**Brief**:
Transcribe the entries exactly as they stand below, passing over any picture.

**Input data**:
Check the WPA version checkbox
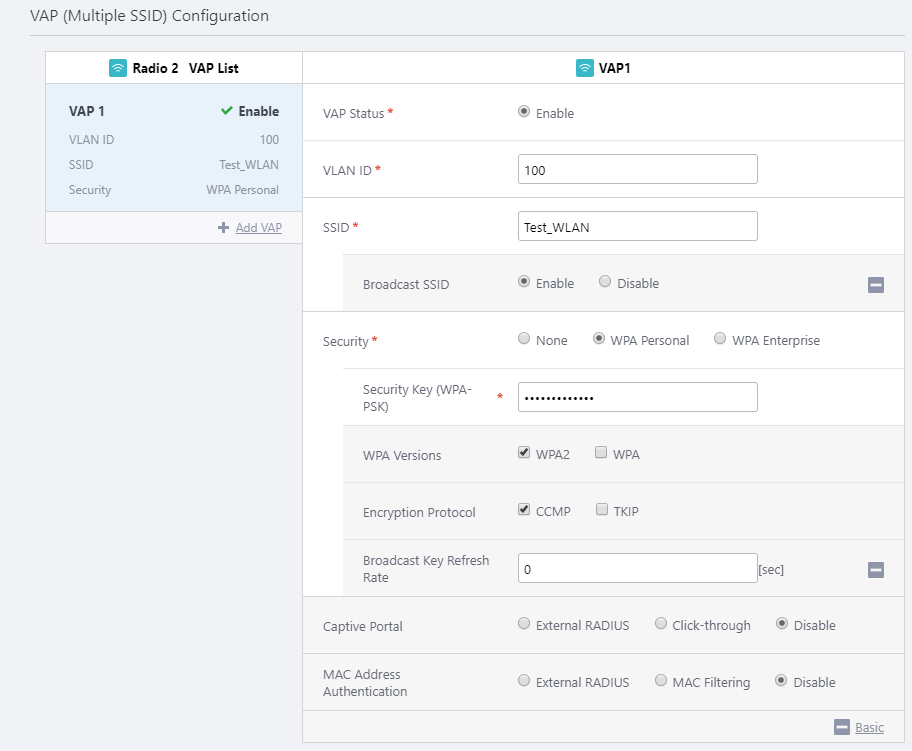The width and height of the screenshot is (912, 751). click(x=601, y=453)
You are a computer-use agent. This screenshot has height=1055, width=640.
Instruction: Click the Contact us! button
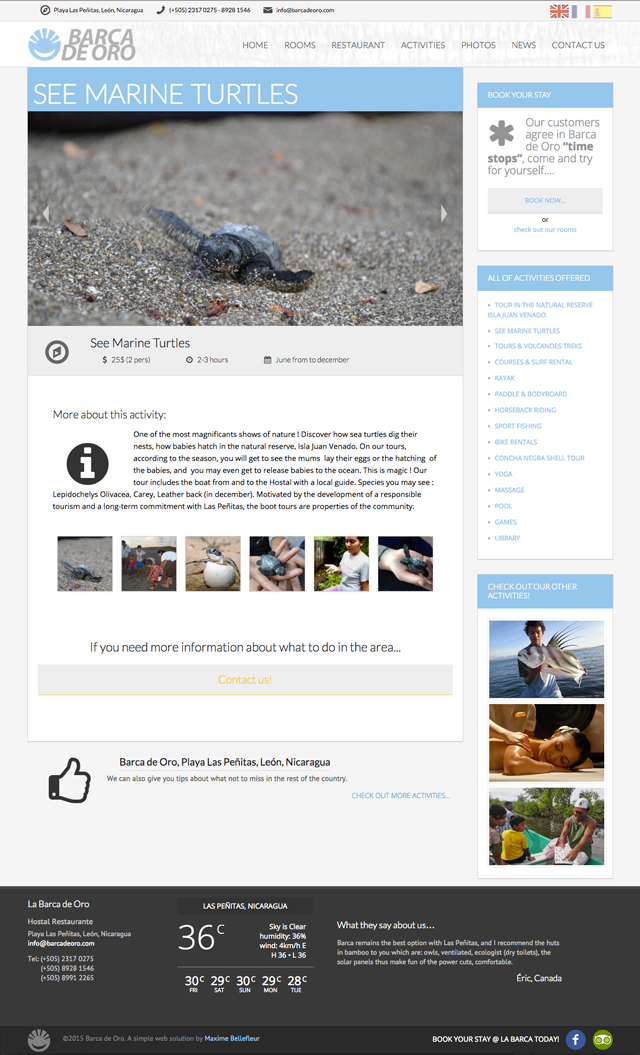245,680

**Answer for the task**:
Check the WPA version checkbox
The width and height of the screenshot is (912, 751). click(x=601, y=453)
You are a computer-use agent. This screenshot has height=1055, width=640.
Instruction: Click the Contact us! button
245,680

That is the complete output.